Nobel Laureate Stanley Prusiner, a neurologist who discovered a class of infectious proteins that cause mad cow disease and related neurodegenerative ailments in animals and people, will present a free, public lecture Friday at UC Davis.
Prusiner’s public talk, which begins at 5:30 p.m. in Freeborn Hall, will be titled “Brain Injuries: Soldiers, Football Players and Alzheimer’s Patients.” It is sponsored by the Dyar Lectureship program in the School of Veterinary Medicine.
Earlier that day, Prusiner will present a more technical lecture for veterinary students on “The Molecular Biology of Mammalian Prions.” That talk will begin at noon in Room 1020 of Valley Hall.
Prusiner, a neurology professor and director of the Institute for Neurodegenerative Diseases at UC San Francisco, received the 1997 Nobel Prize in Physiology or Medicine for his discovery of the disease-causing proteins that he named prions.
His research demonstrated that prions are formed and become infectious when a normal, benign cellular protein acquires an altered shape — a theory that he recalls initially unleashed a “torrent of criticism” in the scientific community. At that time, most scientists thought that proteins could have only one biologically active form.
Eventually, evidence for prions accumulated and the concept of their infectious abilities gained wide acceptance among scientists. During the past 20 years, abnormalities in protein processing, have been found also to be the cause of more common neurodegenerative diseases like Alzheimer’s and Parkinson’s diseases.
Prusiner’s current research focuses on determining the atomic structure of prions, deciphering how they replicate and defining how biological properties are encoded in prion strains. He is also working to develop therapeutic drugs that slow the decline in patients with Alzheimer’s,Parkinson’s and prion diseases, as well as frontotemporal dementia.

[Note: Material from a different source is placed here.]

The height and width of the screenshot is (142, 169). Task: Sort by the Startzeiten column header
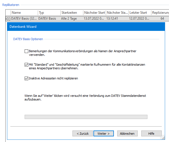[x=72, y=13]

The Robert Dyar Labrador Memorial Lectureship in Epidemiology, the sponsor of Prusiner’s campus talks, was established through an endowment by the late Robert Dyar, a physician who served for 30 years as chief of the preventive medicine and research divisions in the California Department of Public Health
Through the endowed lectureship, Dyar wanted to recognize UCD’s pioneer achievements in the field of veterinary epidemiology and to extend his gratitude to practicing veterinarians for the medical care provided to his companion Labrador retrievers.